The Epidemic of Sexual Violence
Rape became endemic during the war’s final stages, particularly in Eastern Europe. Soviet advances into Germany saw systematic sexual violence:
– Berlin hospitals recorded 110,000 rape cases
– Vienna clinics treated 87,000 rape victims
– Estimates suggest nearly 2 million German women were assaulted
The scale reflected multiple factors – revenge motivations, cultural differences between occupiers and locals, and the breakdown of military discipline. French colonial troops in Germany and Soviet soldiers in Hungary committed particularly brutal attacks, often targeting very young and elderly victims.
The consequences extended beyond physical trauma:
– Germany saw 200,000 illegal abortions annually postwar
– 150,000-200,000 “occupation babies” were born
– Divorce rates doubled as relationships strained under the psychological burden
Children of the Ruins: The Next Generation’s Moral Education
Europe’s children grew up amidst this moral chaos, with disturbing consequences:
– German children played “air raid” and “Frau komm” (Russian rape scenarios) games
– Juvenile delinquency spiked 40% in Britain during the war
– Hamburg saw a 300% increase in youth crime
Particular concern focused on German youth raised under Nazism.

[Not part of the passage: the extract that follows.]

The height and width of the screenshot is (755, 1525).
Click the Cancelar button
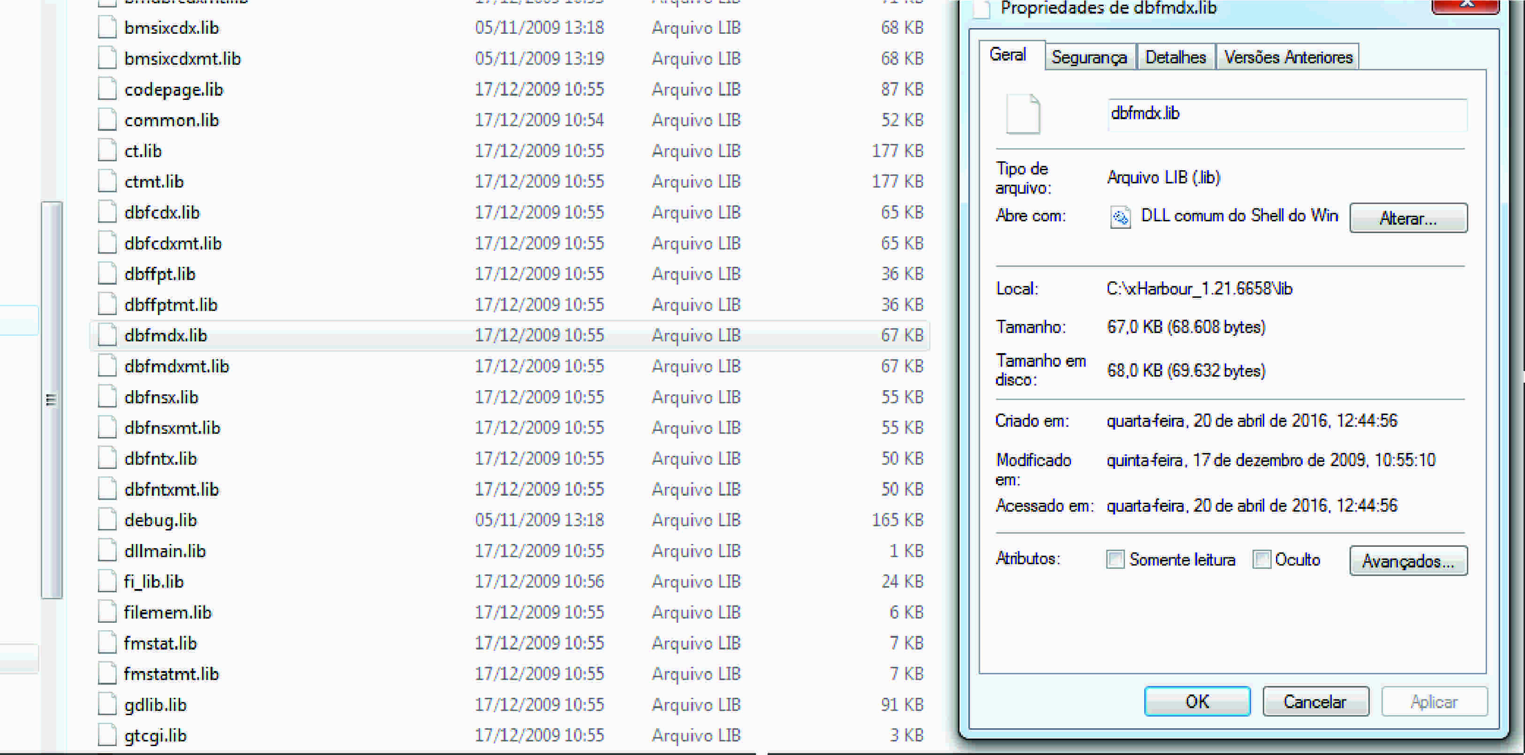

Some Allied commentators advocated extreme measures against the “lost generation,” revealing how even victors’ morality had been compromised by total war.

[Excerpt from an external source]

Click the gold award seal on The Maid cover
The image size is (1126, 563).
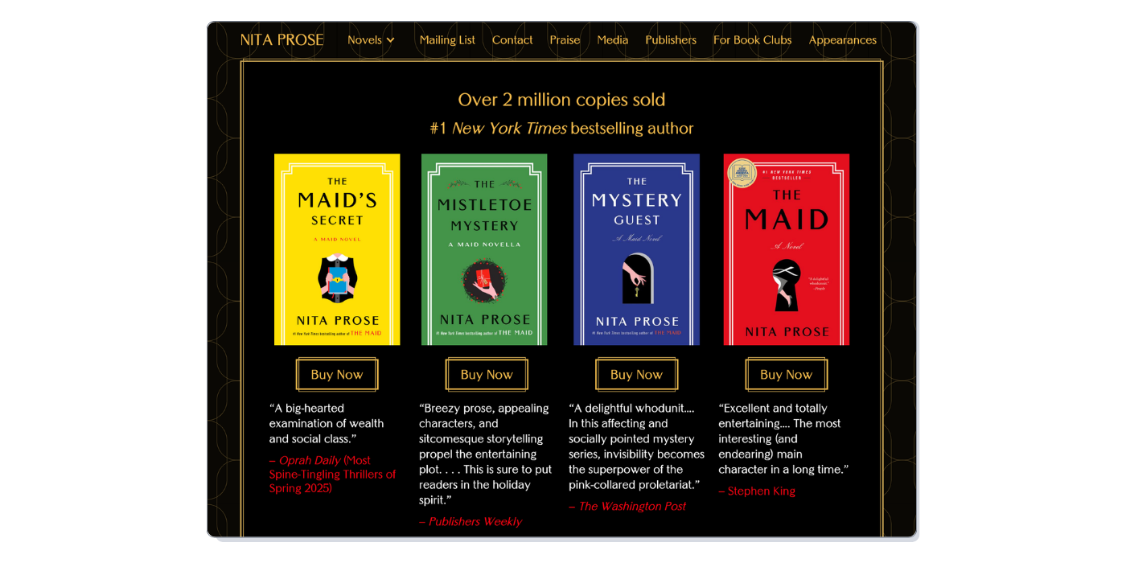coord(742,173)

Legacy: The Shadow of Moral Collapse
The postwar moral crisis left enduring marks:
1. Legal Systems: Pervasive black market activity eroded respect for law
2. Gender Relations: Mass rape trauma affected generations of women
3. Social Trust: Widespread betrayal and collaboration poisoned communities
4. Psychological Health: PTSD symptoms appeared decades later in survivors
Historians continue debating whether this represented temporary survival behavior or fundamental moral change. The evidence suggests that while most societies eventually restored traditional ethics, the war permanently altered European consciousness about human nature’s fragility under extreme conditions.
As Norman Lewis reflected while driving away from that Naples square, throwing canned goods to scrambling civilians, the war hadn’t just destroyed buildings – it had demolished the invisible architecture of moral boundaries that make civilization possible. The challenge of postwar reconstruction would involve not just rebuilding cities, but reconstructing the ethical foundations of European society.